▶ Instructions to follow
Write out the listing word for word, from its first line up to and including the line that contains "coord(163,336)". Omit the pictures from your copy.

Element lookup records
◆ ◆ ◆ ◆ ◆ ◆ ◆

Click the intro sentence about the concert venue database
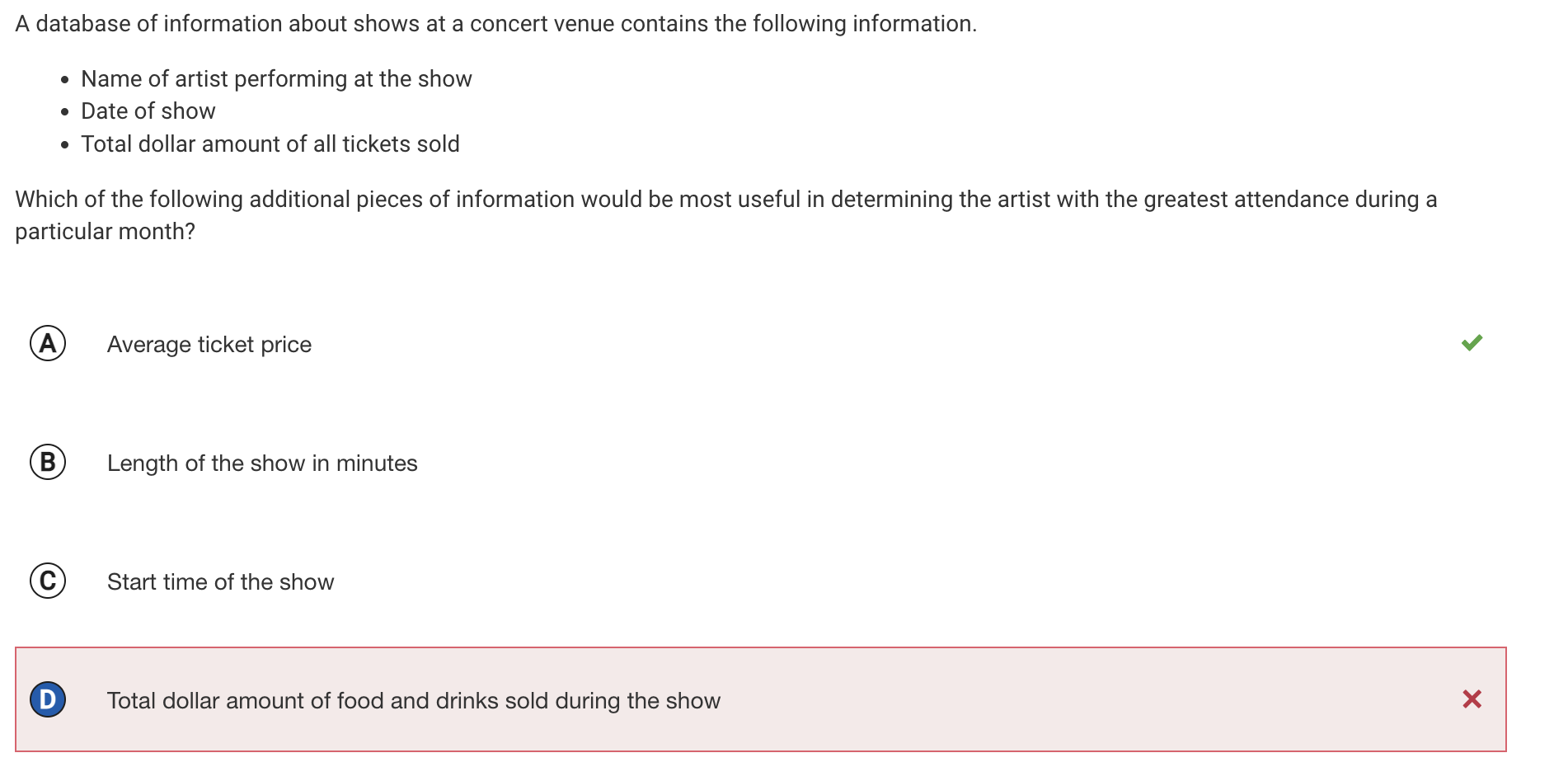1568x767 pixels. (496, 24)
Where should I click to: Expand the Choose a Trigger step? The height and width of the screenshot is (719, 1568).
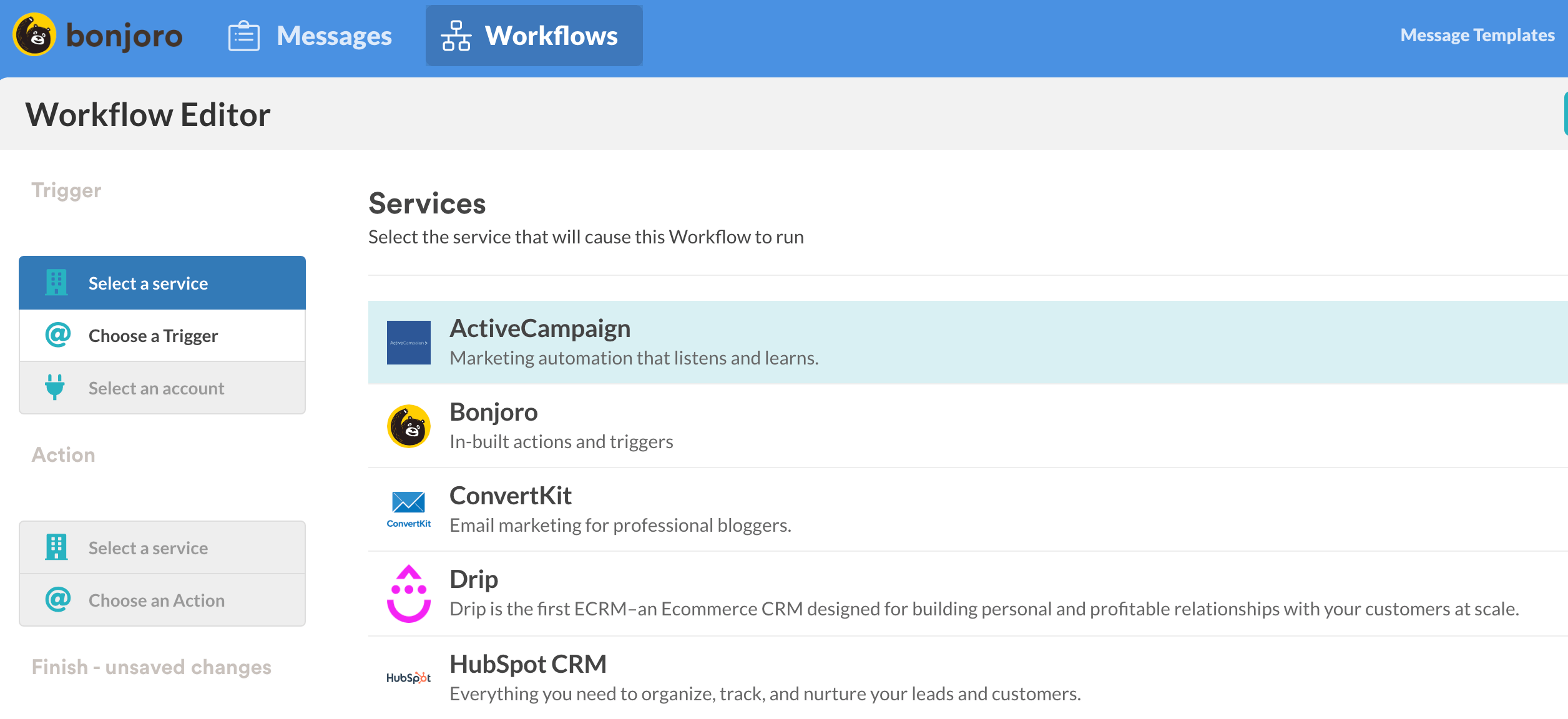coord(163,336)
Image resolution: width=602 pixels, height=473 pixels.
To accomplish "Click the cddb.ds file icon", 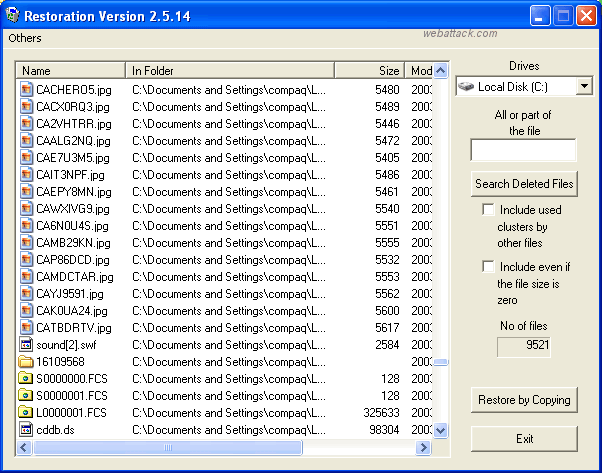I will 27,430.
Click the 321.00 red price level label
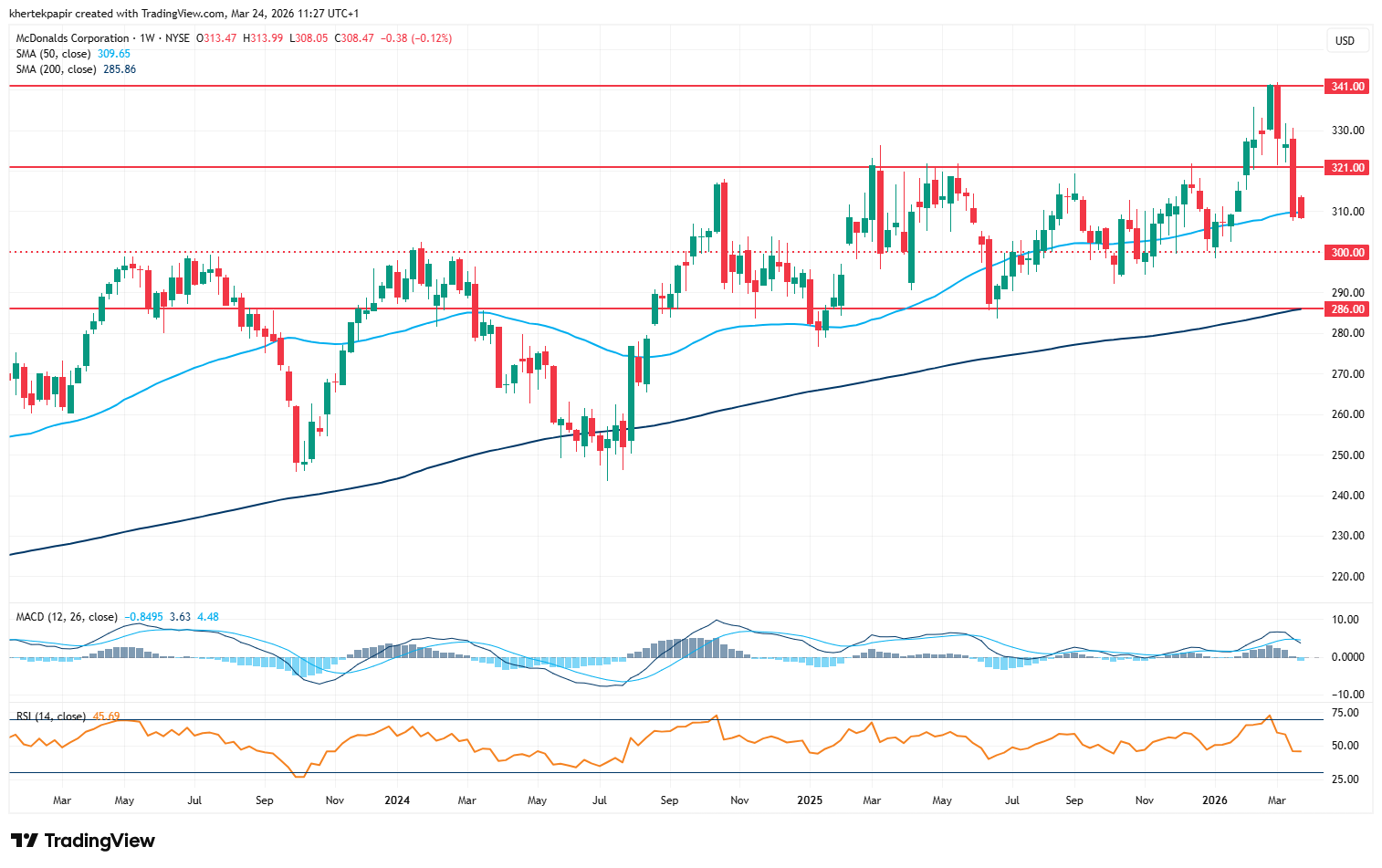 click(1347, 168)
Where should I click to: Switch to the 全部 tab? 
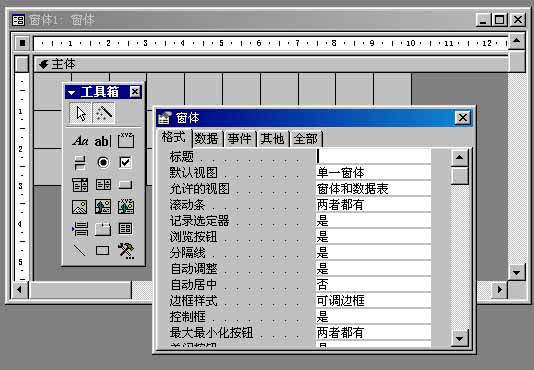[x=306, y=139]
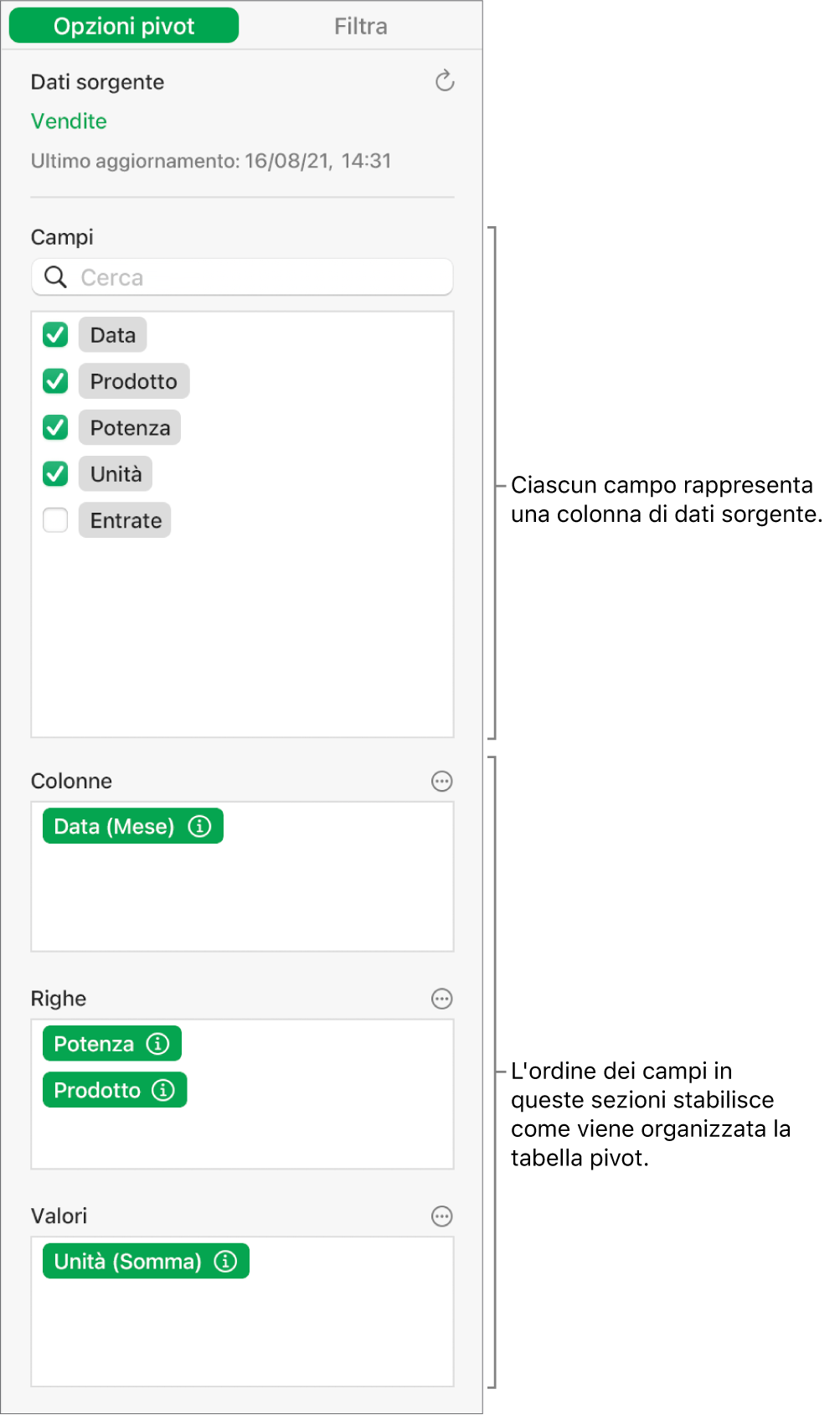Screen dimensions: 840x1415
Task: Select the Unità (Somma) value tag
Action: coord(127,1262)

◆ ◆ ◆ ◆ ◆ ◆ ◆

▶ Task result
Click the intro sentence about the concert venue database
1568x767 pixels. (496, 24)
Where should I click to: Expand the Choose a Trigger step? The height and width of the screenshot is (719, 1568).
coord(163,336)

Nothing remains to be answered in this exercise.